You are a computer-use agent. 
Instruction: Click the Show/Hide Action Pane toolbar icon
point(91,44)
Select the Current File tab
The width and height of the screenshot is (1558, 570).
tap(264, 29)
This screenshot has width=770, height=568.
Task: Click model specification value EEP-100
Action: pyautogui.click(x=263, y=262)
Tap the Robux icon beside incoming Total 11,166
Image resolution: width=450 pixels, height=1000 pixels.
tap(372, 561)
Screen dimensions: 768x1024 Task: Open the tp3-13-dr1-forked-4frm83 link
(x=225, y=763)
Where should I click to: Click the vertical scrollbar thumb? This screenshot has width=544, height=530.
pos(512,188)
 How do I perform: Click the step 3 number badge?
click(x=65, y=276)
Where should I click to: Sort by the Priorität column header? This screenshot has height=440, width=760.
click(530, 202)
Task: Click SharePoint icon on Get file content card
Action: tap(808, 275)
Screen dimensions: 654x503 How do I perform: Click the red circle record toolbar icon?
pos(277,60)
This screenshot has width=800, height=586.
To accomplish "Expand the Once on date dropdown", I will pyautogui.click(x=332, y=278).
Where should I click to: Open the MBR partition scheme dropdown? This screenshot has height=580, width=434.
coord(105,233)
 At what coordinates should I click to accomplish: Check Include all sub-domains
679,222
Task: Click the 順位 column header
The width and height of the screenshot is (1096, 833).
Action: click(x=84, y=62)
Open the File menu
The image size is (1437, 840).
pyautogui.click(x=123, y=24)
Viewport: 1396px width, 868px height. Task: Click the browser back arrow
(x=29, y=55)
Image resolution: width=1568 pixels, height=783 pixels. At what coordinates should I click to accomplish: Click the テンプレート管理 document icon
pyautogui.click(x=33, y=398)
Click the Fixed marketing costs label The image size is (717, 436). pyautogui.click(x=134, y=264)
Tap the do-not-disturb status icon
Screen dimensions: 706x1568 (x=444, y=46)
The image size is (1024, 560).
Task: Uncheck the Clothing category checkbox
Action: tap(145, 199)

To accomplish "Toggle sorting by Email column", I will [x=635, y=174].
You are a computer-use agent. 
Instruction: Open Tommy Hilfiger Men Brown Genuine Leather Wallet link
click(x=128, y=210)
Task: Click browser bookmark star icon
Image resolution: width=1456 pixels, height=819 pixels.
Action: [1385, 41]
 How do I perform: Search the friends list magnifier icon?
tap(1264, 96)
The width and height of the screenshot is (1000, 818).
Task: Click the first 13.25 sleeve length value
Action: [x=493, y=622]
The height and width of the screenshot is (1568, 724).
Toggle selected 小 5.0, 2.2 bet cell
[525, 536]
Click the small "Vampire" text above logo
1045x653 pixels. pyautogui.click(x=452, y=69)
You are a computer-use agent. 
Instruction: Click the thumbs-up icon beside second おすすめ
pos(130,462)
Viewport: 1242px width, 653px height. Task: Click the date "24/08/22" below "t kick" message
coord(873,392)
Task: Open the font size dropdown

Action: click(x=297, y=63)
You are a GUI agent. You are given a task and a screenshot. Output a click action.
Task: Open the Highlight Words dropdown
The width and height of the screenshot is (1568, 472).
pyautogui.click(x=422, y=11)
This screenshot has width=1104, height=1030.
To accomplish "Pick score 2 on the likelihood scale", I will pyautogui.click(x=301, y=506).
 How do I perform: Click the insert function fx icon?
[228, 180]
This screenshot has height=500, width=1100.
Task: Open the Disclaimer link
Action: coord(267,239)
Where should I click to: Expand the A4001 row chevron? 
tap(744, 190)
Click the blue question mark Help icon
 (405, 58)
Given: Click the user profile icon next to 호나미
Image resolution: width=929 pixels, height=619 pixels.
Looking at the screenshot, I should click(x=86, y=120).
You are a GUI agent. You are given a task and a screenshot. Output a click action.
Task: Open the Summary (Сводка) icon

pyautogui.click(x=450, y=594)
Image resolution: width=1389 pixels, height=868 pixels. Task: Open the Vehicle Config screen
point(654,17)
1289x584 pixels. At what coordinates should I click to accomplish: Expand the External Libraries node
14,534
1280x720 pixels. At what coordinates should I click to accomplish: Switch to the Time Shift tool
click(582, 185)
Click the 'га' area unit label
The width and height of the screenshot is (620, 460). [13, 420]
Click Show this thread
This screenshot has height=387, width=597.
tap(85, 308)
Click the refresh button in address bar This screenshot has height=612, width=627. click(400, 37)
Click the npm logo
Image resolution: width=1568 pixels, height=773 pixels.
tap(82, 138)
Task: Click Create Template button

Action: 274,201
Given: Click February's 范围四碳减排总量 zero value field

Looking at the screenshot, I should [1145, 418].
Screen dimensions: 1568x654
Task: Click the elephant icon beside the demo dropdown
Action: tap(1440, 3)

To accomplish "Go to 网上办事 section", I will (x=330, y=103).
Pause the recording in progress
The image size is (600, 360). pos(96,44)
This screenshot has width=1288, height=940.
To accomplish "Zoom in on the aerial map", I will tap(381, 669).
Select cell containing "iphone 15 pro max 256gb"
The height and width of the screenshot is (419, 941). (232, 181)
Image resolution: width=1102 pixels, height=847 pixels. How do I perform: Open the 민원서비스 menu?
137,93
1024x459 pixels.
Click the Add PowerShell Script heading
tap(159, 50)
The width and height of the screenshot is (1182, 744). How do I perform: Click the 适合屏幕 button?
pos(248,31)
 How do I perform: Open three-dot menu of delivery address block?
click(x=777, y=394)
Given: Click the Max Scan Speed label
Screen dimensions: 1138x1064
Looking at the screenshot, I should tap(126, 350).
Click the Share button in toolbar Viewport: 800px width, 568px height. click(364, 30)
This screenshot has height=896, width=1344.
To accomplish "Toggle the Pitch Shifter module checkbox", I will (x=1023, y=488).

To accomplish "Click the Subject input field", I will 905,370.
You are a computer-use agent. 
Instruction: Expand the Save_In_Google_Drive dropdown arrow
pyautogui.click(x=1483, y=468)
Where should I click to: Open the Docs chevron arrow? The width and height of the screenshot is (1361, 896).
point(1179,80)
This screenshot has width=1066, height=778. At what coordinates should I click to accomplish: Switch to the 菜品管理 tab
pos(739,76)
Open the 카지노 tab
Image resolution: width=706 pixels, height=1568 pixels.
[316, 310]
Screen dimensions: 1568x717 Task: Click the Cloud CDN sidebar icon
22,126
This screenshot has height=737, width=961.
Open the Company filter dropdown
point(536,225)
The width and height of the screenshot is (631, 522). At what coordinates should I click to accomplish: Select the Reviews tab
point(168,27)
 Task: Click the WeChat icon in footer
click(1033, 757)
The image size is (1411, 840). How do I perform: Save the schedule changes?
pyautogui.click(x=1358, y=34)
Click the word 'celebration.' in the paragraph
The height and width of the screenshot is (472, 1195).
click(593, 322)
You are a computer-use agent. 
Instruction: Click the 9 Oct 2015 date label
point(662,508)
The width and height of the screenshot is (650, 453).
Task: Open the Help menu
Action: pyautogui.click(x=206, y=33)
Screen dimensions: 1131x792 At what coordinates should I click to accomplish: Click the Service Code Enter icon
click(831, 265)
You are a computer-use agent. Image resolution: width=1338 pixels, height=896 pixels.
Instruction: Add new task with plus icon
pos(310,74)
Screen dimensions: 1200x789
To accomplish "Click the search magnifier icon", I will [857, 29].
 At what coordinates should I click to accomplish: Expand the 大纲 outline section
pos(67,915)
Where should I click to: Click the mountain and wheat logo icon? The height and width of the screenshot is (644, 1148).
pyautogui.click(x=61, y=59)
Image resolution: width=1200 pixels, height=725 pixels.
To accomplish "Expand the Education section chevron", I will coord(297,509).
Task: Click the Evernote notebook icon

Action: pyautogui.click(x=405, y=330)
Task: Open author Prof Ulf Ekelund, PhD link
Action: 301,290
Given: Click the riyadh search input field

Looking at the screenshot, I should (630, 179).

-- Set task --
Retype all of the items above line for line, without changing any character.

-- Result for this exercise --
You are a computer-use agent. 
Instruction: Click the Show/Hide Action Pane toolbar icon
point(91,44)
Select the Current File tab
The width and height of the screenshot is (1558, 570).
tap(264, 29)
This screenshot has width=770, height=568.
Task: Click model specification value EEP-100
Action: pyautogui.click(x=263, y=262)
Tap the Robux icon beside incoming Total 11,166
Image resolution: width=450 pixels, height=1000 pixels.
tap(372, 561)
Screen dimensions: 768x1024 Task: Open the tp3-13-dr1-forked-4frm83 link
(x=225, y=763)
Where should I click to: Click the vertical scrollbar thumb? This screenshot has width=544, height=530.
pos(512,188)
 How do I perform: Click the step 3 number badge?
click(x=65, y=276)
Where should I click to: Sort by the Priorität column header? This screenshot has height=440, width=760.
click(530, 202)
Task: Click SharePoint icon on Get file content card
Action: tap(808, 275)
Screen dimensions: 654x503 How do I perform: Click the red circle record toolbar icon?
pos(277,60)
This screenshot has width=800, height=586.
To accomplish "Expand the Once on date dropdown", I will pyautogui.click(x=332, y=278).
Where should I click to: Open the MBR partition scheme dropdown? This screenshot has height=580, width=434.
coord(105,233)
 At what coordinates should I click to accomplish: Check Include all sub-domains
679,222
Task: Click the 順位 column header
The width and height of the screenshot is (1096, 833).
Action: click(x=84, y=62)
Open the File menu
The image size is (1437, 840).
pyautogui.click(x=123, y=24)
Viewport: 1396px width, 868px height. Task: Click the browser back arrow
(x=29, y=55)
Image resolution: width=1568 pixels, height=783 pixels. At what coordinates should I click to accomplish: Click the テンプレート管理 document icon
pyautogui.click(x=33, y=398)
Click the Fixed marketing costs label The image size is (717, 436). pyautogui.click(x=134, y=264)
Tap the do-not-disturb status icon
Screen dimensions: 706x1568 (x=444, y=46)
The image size is (1024, 560).
Task: Uncheck the Clothing category checkbox
Action: tap(145, 199)

To accomplish "Toggle sorting by Email column", I will [x=635, y=174].
You are a computer-use agent. 
Instruction: Open Tommy Hilfiger Men Brown Genuine Leather Wallet link
click(x=128, y=210)
Task: Click browser bookmark star icon
Image resolution: width=1456 pixels, height=819 pixels.
Action: [1385, 41]
 How do I perform: Search the friends list magnifier icon?
tap(1264, 96)
The width and height of the screenshot is (1000, 818).
Task: Click the first 13.25 sleeve length value
Action: [x=493, y=622]
The height and width of the screenshot is (1568, 724).
Toggle selected 小 5.0, 2.2 bet cell
[525, 536]
Click the small "Vampire" text above logo
1045x653 pixels. pyautogui.click(x=452, y=69)
You are a computer-use agent. 
Instruction: Click the thumbs-up icon beside second おすすめ
pos(130,462)
Viewport: 1242px width, 653px height. Task: Click the date "24/08/22" below "t kick" message
coord(873,392)
Task: Open the font size dropdown

Action: click(x=297, y=63)
You are a GUI agent. You are given a task and a screenshot. Output a click action.
Task: Open the Highlight Words dropdown
The width and height of the screenshot is (1568, 472).
pyautogui.click(x=422, y=11)
This screenshot has width=1104, height=1030.
To accomplish "Pick score 2 on the likelihood scale", I will pyautogui.click(x=301, y=506).
 How do I perform: Click the insert function fx icon?
[228, 180]
This screenshot has height=500, width=1100.
Task: Open the Disclaimer link
Action: coord(267,239)
Where should I click to: Expand the A4001 row chevron? 
tap(744, 190)
Click the blue question mark Help icon
 (405, 58)
Given: Click the user profile icon next to 호나미
Image resolution: width=929 pixels, height=619 pixels.
Looking at the screenshot, I should click(x=86, y=120).
You are a GUI agent. You are given a task and a screenshot. Output a click action.
Task: Open the Summary (Сводка) icon

pyautogui.click(x=450, y=594)
Image resolution: width=1389 pixels, height=868 pixels. Task: Open the Vehicle Config screen
point(654,17)
1289x584 pixels. At what coordinates should I click to accomplish: Expand the External Libraries node
14,534
1280x720 pixels. At what coordinates should I click to accomplish: Switch to the Time Shift tool
click(582, 185)
Click the 'га' area unit label
The width and height of the screenshot is (620, 460). [13, 420]
Click Show this thread
This screenshot has height=387, width=597.
tap(85, 308)
Click the refresh button in address bar This screenshot has height=612, width=627. click(400, 37)
Click the npm logo
Image resolution: width=1568 pixels, height=773 pixels.
tap(82, 138)
Task: Click Create Template button

Action: 274,201
Given: Click February's 范围四碳减排总量 zero value field

Looking at the screenshot, I should [1145, 418].
Screen dimensions: 1568x654
Task: Click the elephant icon beside the demo dropdown
Action: tap(1440, 3)

To accomplish "Go to 网上办事 section", I will (x=330, y=103).
Pause the recording in progress
The image size is (600, 360). pos(96,44)
This screenshot has width=1288, height=940.
To accomplish "Zoom in on the aerial map", I will tap(381, 669).
Select cell containing "iphone 15 pro max 256gb"
The height and width of the screenshot is (419, 941). (232, 181)
Image resolution: width=1102 pixels, height=847 pixels. How do I perform: Open the 민원서비스 menu?
137,93
1024x459 pixels.
Click the Add PowerShell Script heading
tap(159, 50)
The width and height of the screenshot is (1182, 744). How do I perform: Click the 适合屏幕 button?
pos(248,31)
 How do I perform: Open three-dot menu of delivery address block?
click(x=777, y=394)
Given: Click the Max Scan Speed label
Screen dimensions: 1138x1064
Looking at the screenshot, I should tap(126, 350).
Click the Share button in toolbar Viewport: 800px width, 568px height. click(364, 30)
This screenshot has height=896, width=1344.
To accomplish "Toggle the Pitch Shifter module checkbox", I will (x=1023, y=488).

To accomplish "Click the Subject input field", I will 905,370.
You are a computer-use agent. 
Instruction: Expand the Save_In_Google_Drive dropdown arrow
pyautogui.click(x=1483, y=468)
Where should I click to: Open the Docs chevron arrow? The width and height of the screenshot is (1361, 896).
point(1179,80)
This screenshot has width=1066, height=778. At what coordinates should I click to accomplish: Switch to the 菜品管理 tab
pos(739,76)
Open the 카지노 tab
Image resolution: width=706 pixels, height=1568 pixels.
[316, 310]
Screen dimensions: 1568x717 Task: Click the Cloud CDN sidebar icon
22,126
This screenshot has height=737, width=961.
Open the Company filter dropdown
point(536,225)
The width and height of the screenshot is (631, 522). At what coordinates should I click to accomplish: Select the Reviews tab
point(168,27)
 Task: Click the WeChat icon in footer
click(1033, 757)
The image size is (1411, 840). How do I perform: Save the schedule changes?
pyautogui.click(x=1358, y=34)
Click the word 'celebration.' in the paragraph
The height and width of the screenshot is (472, 1195).
click(593, 322)
You are a computer-use agent. 
Instruction: Click the 9 Oct 2015 date label
point(662,508)
The width and height of the screenshot is (650, 453).
Task: Open the Help menu
Action: pyautogui.click(x=206, y=33)
Screen dimensions: 1131x792 At what coordinates should I click to accomplish: Click the Service Code Enter icon
click(831, 265)
You are a computer-use agent. Image resolution: width=1338 pixels, height=896 pixels.
Instruction: Add new task with plus icon
pos(310,74)
Screen dimensions: 1200x789
To accomplish "Click the search magnifier icon", I will [857, 29].
 At what coordinates should I click to accomplish: Expand the 大纲 outline section
pos(67,915)
Where should I click to: Click the mountain and wheat logo icon? The height and width of the screenshot is (644, 1148).
pyautogui.click(x=61, y=59)
Image resolution: width=1200 pixels, height=725 pixels.
To accomplish "Expand the Education section chevron", I will coord(297,509).
Task: Click the Evernote notebook icon

Action: pyautogui.click(x=405, y=330)
Task: Open author Prof Ulf Ekelund, PhD link
Action: 301,290
Given: Click the riyadh search input field

Looking at the screenshot, I should (630, 179).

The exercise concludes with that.